» Request:
Give the items between the line holding "This screenshot has height=567, width=936." and the line holding "[x=1264, y=111]", inclusive, as a two-column CSV with the header instruction,coordinates, one row per item. Put each item's text and its answer in a quoted field, replacing line breaks with spaces.

» Extracted records:

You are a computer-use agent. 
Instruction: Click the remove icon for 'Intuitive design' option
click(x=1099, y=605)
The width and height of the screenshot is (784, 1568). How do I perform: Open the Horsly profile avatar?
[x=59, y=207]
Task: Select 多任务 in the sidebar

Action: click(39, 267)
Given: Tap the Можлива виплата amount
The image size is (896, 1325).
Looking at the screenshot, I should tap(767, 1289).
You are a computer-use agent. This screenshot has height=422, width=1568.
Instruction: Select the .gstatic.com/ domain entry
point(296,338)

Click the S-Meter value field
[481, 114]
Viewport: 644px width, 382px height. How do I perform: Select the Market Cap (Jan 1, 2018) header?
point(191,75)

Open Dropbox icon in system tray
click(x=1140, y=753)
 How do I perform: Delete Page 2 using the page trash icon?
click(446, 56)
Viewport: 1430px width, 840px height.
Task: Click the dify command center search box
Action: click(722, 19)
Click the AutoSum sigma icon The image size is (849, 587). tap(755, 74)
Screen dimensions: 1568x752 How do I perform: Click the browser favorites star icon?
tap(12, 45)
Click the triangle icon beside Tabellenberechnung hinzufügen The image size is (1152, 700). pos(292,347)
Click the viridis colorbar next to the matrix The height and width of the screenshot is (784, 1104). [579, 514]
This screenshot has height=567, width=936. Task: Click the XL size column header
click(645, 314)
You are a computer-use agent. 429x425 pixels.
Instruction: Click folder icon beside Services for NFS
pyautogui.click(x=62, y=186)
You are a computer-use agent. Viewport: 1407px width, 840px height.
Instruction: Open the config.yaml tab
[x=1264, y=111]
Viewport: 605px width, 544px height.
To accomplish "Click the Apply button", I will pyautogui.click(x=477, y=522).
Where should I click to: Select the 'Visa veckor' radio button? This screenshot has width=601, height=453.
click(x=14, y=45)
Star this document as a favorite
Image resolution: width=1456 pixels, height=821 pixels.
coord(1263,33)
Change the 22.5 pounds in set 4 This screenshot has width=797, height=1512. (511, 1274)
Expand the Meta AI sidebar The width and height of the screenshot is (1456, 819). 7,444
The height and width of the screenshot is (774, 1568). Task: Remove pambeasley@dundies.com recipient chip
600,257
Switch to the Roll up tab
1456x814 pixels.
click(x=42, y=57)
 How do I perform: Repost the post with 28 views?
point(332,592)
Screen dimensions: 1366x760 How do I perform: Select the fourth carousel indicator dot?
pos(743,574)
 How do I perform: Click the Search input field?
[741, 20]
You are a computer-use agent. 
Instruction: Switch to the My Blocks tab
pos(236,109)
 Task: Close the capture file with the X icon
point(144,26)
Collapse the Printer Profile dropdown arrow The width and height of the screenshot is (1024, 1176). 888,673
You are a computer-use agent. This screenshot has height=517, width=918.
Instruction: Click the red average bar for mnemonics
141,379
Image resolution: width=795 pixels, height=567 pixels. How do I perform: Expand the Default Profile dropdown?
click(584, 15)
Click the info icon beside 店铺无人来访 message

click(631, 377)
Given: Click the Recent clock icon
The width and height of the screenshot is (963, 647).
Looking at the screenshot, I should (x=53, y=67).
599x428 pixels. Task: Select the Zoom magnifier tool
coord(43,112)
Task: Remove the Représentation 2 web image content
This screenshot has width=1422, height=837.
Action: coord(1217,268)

» The solution:
instruction,coordinates
"This screenshot has height=567, width=936. Task: Click the XL size column header","click(645, 314)"
"You are a computer-use agent. 429x425 pixels. Instruction: Click folder icon beside Services for NFS","pyautogui.click(x=62, y=186)"
"You are a computer-use agent. Viewport: 1407px width, 840px height. Instruction: Open the config.yaml tab","[x=1264, y=111]"